Abstract
Purpose:
Our study focused on the progression and invasion of uveal melanoma (UM), the most common intraocular malignancy in adults. Degradation of the extracellular matrix is a critical step during tumor progression as it correlates with the ability of the microenvironment to restrict tumor growth. Matrix metalloproteinases (MMPs) are a family of zinc ion-dependent endopeptidases, which digest different substrates present in the tissue. Regulation of MMPs during the interplay of the tumor and the surrounding microenvironment is still unclear.
Methods:
We cultured three lines of UM cells (Mel 270, OMM1, and 92.1). Each cell lines were exposed to the common phorbol esters Phorbol 12-myristate 13-acetate (PMA) and 12-O-Tetradecanoylphorbol-13-Acetate (TPA) at varying concentrations, and to pharmacological inhibitors of MMP-2 and MMP-9 (ARP100 and AG-L-66085, Santa Cruz Biotechnology, Dallas, TX). Genomic studies and protein analyses were conducted to determine the expression of MMP-2 and MMP-9. To study effect of drug on tumor (spheroid) size, Nano3D BioPrinting assays (Nano3D Biosciences, Inc, Houston, TX) were performed.
Results:
Our results show MMP-2 and MMP-9 mRNA expression in UM cell lines.
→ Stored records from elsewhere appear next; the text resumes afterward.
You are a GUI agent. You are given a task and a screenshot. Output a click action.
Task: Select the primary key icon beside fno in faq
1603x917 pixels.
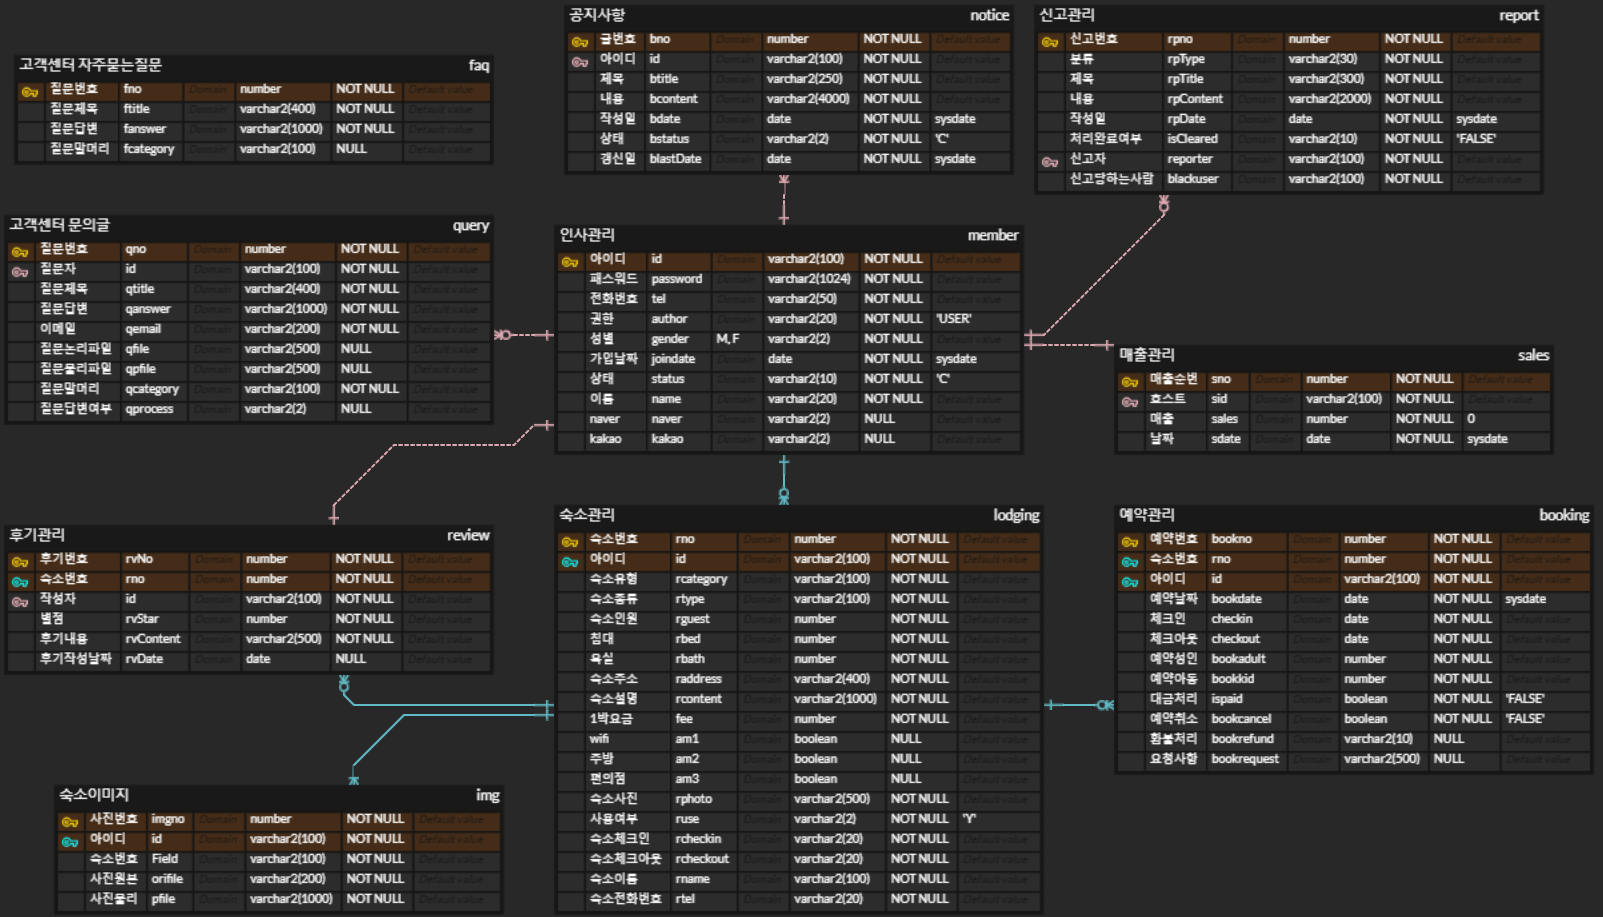[x=28, y=89]
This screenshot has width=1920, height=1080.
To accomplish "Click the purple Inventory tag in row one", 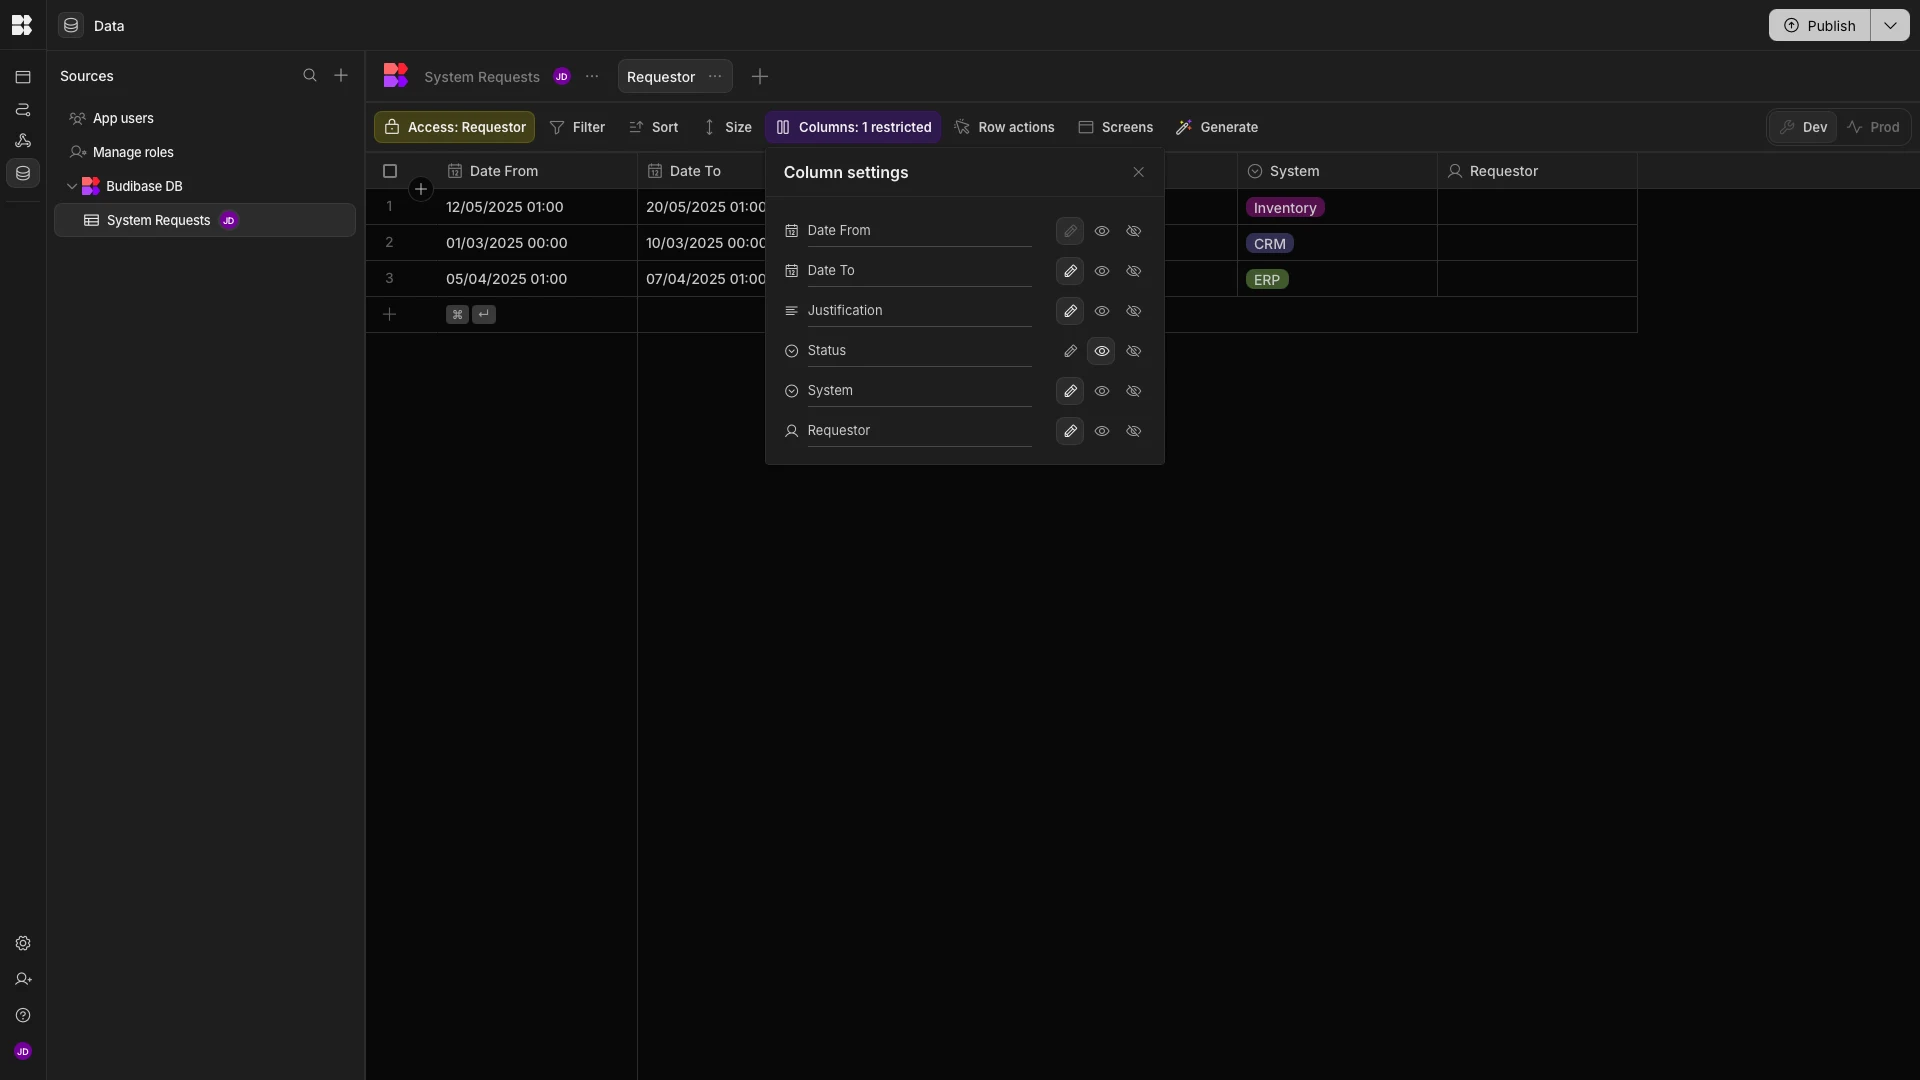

The expression levels are higher in the metastatic UM cell line OMM1. Gene expression was reduced upon use of inhibitors, even when phorbol esters were used. Tumor shrinkage was observed when MMP-9 inhibitors were used in the metastatic UM cell line as measured by the Nano3D BioPrinting assay.
Conclusions:
In this study, we investigated the changes in uveal melanoma progression in vitro after pharmacological inhibition of MMP-2 and MMP-9. Both inhibitors reduced expression of the expected targeted genes, however only the MMP-9 slowed the reduction in spheroid size. Our studies revealed pharmacological inhibition of MMP-9 reduced the size of the tumor spheroids of metastatic UM cell line in vitro.